WHAT YOU SHOULD DO:
All that is wanted is a word-for-word copy of the line with "You are a computer-use" and every line after it in the data below.

(Saved entries)
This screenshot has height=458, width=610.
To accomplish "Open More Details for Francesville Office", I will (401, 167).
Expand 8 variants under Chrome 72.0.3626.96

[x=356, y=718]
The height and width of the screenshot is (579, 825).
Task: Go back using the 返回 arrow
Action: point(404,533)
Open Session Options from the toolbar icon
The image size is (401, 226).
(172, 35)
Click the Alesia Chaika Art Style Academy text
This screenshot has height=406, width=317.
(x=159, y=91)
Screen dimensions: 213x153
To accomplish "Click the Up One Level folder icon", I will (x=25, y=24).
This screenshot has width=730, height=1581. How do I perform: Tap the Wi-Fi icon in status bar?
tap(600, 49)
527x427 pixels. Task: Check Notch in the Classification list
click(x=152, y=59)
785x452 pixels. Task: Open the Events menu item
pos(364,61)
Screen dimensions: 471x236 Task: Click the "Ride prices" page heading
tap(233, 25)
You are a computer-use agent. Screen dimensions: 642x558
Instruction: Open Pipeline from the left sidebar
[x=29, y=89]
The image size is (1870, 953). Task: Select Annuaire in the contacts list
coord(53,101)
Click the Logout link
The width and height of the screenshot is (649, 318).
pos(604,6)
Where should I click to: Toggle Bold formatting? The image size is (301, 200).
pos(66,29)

RESPONSE FOR THIS EXERCISE:
You are a computer-use agent. Screen dimensions: 642x558
Instruction: Open Pipeline from the left sidebar
[x=29, y=89]
The image size is (1870, 953). Task: Select Annuaire in the contacts list
coord(53,101)
Click the Logout link
The width and height of the screenshot is (649, 318).
pos(604,6)
Where should I click to: Toggle Bold formatting? The image size is (301, 200).
pos(66,29)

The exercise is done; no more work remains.